## TASK GOAL
Please rewrite all of these rows, swapping each "in the screenshot" for "in the image" and keeping everything else the same.

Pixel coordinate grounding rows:

╭──

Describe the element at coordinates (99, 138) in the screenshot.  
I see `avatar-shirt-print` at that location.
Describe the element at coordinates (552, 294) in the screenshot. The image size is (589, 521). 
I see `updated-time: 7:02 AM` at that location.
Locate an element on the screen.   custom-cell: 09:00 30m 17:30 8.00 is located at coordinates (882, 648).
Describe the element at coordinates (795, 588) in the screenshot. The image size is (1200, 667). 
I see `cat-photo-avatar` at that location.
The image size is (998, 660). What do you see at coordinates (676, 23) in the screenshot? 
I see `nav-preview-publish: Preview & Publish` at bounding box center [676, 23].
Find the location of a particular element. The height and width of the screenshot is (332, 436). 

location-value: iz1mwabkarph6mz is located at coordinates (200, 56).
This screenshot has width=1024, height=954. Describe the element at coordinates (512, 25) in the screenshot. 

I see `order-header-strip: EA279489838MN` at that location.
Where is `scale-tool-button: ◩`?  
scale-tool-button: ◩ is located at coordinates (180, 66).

╰──

## REPLY TO THE TASK
Describe the element at coordinates (99, 138) in the image.  
I see `avatar-shirt-print` at that location.
Describe the element at coordinates (552, 294) in the image. The image size is (589, 521). 
I see `updated-time: 7:02 AM` at that location.
Locate an element on the screen.   custom-cell: 09:00 30m 17:30 8.00 is located at coordinates (882, 648).
Describe the element at coordinates (795, 588) in the image. The image size is (1200, 667). 
I see `cat-photo-avatar` at that location.
The image size is (998, 660). What do you see at coordinates (676, 23) in the image? 
I see `nav-preview-publish: Preview & Publish` at bounding box center [676, 23].
Find the location of a particular element. The height and width of the screenshot is (332, 436). 

location-value: iz1mwabkarph6mz is located at coordinates (200, 56).
This screenshot has width=1024, height=954. Describe the element at coordinates (512, 25) in the image. 

I see `order-header-strip: EA279489838MN` at that location.
Where is `scale-tool-button: ◩`?  
scale-tool-button: ◩ is located at coordinates (180, 66).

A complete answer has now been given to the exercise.